TASK REQUIREMENTS:
Only those lines in the data below from the line containing "Check Profils manquants Choix à l'ouverture" through the line containing "You are a computer-use agent. Screen", both included, should be restated word for word.

++++ DATASET EXCERPTS

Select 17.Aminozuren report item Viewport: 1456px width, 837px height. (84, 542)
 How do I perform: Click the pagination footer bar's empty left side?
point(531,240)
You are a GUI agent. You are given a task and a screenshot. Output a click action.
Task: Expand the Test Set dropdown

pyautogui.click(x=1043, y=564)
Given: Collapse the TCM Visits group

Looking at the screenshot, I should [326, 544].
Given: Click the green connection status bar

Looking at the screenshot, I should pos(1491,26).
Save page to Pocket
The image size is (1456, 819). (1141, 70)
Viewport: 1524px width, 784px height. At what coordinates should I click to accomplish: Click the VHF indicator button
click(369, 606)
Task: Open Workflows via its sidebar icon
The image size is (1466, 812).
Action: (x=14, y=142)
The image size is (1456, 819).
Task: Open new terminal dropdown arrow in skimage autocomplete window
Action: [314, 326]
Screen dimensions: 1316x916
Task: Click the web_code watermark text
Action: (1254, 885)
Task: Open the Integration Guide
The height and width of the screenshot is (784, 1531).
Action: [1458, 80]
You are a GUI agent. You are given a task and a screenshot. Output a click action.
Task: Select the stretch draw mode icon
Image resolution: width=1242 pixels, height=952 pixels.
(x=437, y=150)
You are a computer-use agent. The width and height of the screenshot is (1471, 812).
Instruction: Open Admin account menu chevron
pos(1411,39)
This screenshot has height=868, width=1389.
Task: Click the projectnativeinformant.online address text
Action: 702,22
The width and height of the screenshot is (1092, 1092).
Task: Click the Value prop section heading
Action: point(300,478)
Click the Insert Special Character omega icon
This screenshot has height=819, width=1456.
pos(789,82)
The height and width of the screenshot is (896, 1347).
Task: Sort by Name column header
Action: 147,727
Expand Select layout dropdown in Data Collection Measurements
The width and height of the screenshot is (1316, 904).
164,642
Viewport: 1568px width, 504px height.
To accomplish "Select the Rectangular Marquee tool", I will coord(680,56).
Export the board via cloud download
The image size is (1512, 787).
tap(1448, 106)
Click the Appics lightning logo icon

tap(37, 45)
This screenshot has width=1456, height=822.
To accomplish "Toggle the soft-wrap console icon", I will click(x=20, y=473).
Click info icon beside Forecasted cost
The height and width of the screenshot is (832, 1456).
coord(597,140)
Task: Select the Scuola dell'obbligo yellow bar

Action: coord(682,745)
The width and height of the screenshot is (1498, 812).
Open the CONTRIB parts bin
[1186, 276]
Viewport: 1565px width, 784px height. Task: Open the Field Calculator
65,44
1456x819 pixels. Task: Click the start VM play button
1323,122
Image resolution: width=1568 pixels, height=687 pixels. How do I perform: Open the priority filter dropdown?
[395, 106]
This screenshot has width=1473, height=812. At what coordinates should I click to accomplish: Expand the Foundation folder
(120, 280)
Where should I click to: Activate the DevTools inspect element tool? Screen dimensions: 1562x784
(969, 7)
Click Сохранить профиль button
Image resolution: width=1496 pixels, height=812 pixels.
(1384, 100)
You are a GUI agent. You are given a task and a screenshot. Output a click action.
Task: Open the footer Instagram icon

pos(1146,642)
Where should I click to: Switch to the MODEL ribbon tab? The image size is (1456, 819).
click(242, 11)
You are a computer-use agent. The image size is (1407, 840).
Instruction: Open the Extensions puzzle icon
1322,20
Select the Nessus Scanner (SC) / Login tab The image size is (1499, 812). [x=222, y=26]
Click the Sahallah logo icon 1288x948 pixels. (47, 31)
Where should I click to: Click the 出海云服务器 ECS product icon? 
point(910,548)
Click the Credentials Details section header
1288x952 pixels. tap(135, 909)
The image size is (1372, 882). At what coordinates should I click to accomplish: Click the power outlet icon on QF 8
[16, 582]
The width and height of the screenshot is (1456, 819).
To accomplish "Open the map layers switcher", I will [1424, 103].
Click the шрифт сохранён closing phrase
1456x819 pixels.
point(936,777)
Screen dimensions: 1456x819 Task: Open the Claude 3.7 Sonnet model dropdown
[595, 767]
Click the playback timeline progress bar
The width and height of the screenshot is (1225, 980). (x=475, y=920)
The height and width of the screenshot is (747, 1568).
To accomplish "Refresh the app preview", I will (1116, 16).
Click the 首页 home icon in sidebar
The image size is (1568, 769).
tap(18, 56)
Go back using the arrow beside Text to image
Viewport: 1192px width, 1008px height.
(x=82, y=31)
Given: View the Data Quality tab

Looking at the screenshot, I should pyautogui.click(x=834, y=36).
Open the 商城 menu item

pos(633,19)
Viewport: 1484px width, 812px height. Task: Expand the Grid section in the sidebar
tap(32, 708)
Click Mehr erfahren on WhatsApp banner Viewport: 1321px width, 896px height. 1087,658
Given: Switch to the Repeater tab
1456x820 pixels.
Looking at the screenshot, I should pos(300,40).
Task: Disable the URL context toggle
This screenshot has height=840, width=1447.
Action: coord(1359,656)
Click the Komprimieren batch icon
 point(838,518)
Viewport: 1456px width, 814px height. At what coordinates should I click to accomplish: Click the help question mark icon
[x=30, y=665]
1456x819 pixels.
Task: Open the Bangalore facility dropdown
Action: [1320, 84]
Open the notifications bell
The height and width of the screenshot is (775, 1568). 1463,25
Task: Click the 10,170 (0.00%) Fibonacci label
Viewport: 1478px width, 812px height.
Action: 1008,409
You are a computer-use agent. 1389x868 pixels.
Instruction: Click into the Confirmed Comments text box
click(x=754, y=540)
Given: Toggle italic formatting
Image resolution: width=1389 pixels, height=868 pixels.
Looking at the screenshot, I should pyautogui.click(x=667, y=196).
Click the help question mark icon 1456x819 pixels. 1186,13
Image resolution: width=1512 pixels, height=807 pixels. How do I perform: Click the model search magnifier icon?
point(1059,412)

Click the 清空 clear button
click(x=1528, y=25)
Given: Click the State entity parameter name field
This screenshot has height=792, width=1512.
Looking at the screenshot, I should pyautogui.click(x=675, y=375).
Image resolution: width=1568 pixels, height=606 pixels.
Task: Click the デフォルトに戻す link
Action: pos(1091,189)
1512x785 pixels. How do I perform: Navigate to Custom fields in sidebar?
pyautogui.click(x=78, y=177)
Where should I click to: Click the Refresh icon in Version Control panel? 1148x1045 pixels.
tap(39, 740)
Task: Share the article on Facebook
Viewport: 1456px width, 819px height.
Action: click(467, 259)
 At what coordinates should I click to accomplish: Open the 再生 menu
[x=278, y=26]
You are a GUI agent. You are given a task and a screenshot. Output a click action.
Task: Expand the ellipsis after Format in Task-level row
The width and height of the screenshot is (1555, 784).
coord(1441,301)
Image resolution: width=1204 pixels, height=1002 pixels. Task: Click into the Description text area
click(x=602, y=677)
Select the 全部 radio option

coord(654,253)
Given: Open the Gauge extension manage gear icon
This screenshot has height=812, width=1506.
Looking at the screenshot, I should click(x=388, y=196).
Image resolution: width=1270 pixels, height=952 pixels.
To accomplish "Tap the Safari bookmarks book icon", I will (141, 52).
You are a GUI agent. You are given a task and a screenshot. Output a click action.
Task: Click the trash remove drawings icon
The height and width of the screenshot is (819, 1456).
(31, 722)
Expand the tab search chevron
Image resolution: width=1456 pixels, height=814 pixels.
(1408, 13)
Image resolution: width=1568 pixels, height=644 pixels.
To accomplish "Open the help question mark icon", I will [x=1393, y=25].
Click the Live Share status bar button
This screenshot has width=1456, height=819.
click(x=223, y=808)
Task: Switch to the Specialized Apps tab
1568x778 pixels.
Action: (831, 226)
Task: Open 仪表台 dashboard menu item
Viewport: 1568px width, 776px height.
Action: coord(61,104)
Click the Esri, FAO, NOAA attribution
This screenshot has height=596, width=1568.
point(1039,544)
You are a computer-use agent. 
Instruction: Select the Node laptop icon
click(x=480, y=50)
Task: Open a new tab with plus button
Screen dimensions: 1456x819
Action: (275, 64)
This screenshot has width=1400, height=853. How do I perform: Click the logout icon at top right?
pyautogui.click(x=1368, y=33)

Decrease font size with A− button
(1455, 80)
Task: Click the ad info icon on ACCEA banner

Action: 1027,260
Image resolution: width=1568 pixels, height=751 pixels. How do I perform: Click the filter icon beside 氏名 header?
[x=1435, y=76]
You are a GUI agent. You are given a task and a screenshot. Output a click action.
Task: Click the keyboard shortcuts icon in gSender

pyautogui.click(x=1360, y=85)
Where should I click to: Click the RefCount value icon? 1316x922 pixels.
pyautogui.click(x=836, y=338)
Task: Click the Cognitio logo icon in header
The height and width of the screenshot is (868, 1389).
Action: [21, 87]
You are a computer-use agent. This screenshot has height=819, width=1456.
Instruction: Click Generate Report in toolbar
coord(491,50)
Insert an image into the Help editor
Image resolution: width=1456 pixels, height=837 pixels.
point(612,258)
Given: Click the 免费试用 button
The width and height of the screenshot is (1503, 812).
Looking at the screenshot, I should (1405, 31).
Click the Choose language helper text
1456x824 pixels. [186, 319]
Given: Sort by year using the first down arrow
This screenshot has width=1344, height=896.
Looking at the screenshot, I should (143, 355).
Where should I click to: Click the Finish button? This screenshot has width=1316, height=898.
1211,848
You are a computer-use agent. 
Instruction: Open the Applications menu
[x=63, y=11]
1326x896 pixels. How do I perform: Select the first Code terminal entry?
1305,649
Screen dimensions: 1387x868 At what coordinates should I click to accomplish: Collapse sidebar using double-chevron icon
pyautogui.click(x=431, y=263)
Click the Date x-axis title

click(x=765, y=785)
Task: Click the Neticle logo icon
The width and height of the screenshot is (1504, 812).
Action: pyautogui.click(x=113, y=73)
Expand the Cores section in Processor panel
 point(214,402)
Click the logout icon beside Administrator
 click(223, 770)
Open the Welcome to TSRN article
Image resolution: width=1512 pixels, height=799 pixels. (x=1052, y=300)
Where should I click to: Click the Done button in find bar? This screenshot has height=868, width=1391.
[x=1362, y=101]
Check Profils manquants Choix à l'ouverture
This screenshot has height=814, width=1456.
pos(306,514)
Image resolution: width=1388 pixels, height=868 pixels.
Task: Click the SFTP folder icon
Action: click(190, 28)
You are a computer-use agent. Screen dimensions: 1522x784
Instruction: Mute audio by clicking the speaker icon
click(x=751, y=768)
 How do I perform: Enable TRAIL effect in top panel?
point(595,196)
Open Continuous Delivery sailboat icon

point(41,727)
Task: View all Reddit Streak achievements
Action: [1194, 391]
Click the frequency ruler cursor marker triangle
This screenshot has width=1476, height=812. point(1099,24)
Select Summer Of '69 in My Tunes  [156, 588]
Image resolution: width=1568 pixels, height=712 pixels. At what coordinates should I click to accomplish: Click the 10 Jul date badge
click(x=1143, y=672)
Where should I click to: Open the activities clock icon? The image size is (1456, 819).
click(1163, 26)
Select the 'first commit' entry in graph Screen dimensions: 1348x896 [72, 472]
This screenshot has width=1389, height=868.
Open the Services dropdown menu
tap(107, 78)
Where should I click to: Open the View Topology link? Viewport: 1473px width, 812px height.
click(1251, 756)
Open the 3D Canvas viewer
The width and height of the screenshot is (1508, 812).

++++++++

EXERCISE OUTPUT:
Check Profils manquants Choix à l'ouverture
This screenshot has height=814, width=1456.
pos(306,514)
Image resolution: width=1388 pixels, height=868 pixels.
Task: Click the SFTP folder icon
Action: click(190, 28)
You are a computer-use agent. Screen dimensions: 1522x784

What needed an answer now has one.